Records supplied below:

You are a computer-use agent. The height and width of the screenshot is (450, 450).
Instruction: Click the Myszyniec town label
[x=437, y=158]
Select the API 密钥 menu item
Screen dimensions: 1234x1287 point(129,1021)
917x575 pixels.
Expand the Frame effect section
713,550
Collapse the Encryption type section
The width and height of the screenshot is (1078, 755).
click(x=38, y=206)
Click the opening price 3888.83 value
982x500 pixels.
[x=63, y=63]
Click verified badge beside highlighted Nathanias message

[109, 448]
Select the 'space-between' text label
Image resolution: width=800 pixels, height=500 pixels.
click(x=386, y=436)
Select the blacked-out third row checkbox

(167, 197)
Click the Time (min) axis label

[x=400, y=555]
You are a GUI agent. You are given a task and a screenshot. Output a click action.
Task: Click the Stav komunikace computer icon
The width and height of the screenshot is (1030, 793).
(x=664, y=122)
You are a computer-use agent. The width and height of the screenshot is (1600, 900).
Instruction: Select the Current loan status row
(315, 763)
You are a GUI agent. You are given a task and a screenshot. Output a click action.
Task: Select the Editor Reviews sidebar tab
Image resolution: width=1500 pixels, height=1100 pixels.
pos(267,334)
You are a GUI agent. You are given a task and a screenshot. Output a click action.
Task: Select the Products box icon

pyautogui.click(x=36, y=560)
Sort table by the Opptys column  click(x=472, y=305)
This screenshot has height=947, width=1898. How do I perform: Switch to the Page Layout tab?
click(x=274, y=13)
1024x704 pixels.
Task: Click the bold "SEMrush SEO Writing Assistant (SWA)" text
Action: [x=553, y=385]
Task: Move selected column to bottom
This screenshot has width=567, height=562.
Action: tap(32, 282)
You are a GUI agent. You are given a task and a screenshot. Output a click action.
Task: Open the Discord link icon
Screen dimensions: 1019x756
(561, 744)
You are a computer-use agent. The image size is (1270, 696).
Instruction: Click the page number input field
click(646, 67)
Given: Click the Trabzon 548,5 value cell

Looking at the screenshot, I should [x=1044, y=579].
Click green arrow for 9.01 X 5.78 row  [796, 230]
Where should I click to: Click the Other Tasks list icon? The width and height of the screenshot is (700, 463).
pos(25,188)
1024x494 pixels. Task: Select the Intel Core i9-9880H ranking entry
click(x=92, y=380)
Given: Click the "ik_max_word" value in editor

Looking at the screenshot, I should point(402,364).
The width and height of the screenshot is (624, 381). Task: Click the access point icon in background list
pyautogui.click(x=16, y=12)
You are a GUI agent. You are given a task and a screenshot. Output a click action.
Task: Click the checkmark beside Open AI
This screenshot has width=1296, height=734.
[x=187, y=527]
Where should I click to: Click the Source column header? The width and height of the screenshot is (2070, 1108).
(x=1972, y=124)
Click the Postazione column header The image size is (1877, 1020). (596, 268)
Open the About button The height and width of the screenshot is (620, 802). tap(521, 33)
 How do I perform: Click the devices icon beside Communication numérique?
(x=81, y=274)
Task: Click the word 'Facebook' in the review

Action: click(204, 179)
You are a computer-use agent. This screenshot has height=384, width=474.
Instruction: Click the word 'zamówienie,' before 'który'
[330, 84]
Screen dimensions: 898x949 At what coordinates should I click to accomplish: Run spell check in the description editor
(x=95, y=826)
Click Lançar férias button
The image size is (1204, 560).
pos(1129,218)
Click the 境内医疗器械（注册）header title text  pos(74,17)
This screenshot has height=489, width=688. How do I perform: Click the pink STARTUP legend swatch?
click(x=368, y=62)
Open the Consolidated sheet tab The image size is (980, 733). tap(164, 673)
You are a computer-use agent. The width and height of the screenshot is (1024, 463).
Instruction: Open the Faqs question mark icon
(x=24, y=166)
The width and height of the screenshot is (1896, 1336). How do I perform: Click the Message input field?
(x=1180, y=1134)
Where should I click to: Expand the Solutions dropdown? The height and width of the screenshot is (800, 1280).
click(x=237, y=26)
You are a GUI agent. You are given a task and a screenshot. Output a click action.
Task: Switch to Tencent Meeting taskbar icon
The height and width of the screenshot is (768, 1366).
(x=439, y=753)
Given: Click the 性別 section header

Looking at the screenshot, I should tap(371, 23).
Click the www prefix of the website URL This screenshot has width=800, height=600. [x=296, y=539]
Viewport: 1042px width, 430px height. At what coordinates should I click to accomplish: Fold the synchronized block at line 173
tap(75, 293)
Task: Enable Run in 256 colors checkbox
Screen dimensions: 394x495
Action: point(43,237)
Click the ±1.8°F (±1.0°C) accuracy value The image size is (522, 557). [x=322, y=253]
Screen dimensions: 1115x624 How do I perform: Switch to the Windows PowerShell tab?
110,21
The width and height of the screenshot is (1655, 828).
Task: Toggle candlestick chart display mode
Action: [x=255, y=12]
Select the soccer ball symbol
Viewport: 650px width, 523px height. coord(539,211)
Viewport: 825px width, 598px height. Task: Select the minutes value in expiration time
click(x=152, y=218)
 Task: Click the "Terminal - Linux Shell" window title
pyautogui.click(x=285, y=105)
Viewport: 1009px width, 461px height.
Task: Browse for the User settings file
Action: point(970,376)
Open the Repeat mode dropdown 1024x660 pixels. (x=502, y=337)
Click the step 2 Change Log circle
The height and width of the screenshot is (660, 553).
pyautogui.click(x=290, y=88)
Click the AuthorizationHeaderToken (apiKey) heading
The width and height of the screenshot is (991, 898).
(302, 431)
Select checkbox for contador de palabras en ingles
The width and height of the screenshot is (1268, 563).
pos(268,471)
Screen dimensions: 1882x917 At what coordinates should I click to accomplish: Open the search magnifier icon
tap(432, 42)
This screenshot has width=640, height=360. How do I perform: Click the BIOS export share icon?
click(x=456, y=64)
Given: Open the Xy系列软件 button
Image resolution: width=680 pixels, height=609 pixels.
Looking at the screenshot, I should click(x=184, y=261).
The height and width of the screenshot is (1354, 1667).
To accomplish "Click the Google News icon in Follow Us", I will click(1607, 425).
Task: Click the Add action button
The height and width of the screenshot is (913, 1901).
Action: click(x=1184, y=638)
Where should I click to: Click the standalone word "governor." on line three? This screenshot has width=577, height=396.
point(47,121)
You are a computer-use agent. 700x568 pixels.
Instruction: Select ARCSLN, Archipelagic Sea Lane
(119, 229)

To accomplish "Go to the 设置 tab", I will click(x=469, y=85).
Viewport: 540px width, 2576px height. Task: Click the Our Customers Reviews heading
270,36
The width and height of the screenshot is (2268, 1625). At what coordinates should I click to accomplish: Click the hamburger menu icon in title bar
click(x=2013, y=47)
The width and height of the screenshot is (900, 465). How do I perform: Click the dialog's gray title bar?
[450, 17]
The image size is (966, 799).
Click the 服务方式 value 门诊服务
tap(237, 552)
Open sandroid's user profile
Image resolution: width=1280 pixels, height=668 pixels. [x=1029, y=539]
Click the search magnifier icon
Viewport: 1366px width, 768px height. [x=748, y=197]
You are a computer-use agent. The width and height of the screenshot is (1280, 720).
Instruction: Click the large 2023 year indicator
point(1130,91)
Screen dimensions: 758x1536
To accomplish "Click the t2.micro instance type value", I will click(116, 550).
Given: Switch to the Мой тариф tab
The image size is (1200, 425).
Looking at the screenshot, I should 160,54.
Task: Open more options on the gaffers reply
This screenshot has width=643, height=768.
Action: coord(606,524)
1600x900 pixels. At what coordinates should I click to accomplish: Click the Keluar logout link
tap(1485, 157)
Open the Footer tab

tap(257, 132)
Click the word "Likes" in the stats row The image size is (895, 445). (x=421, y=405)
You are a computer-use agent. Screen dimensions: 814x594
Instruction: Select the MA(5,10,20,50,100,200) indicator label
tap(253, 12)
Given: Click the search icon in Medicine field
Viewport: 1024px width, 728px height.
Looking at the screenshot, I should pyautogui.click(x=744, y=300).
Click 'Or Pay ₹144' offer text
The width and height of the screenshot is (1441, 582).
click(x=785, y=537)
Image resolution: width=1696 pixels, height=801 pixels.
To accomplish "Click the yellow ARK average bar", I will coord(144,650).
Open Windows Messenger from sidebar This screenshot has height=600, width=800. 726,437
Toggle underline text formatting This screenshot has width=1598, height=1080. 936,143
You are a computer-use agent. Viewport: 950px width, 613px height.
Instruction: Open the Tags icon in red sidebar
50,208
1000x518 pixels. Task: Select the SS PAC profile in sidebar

End of Records supplied.

◆ What to produce: Starting with the line above that holds "Open sandroid's user profile" and stopping with the line that holds "is (1280, 720).", reproduce each line exactly, omitting all other lines.

◆ Solution for this task:
Open sandroid's user profile
Image resolution: width=1280 pixels, height=668 pixels. [x=1029, y=539]
Click the search magnifier icon
Viewport: 1366px width, 768px height. [x=748, y=197]
You are a computer-use agent. The width and height of the screenshot is (1280, 720).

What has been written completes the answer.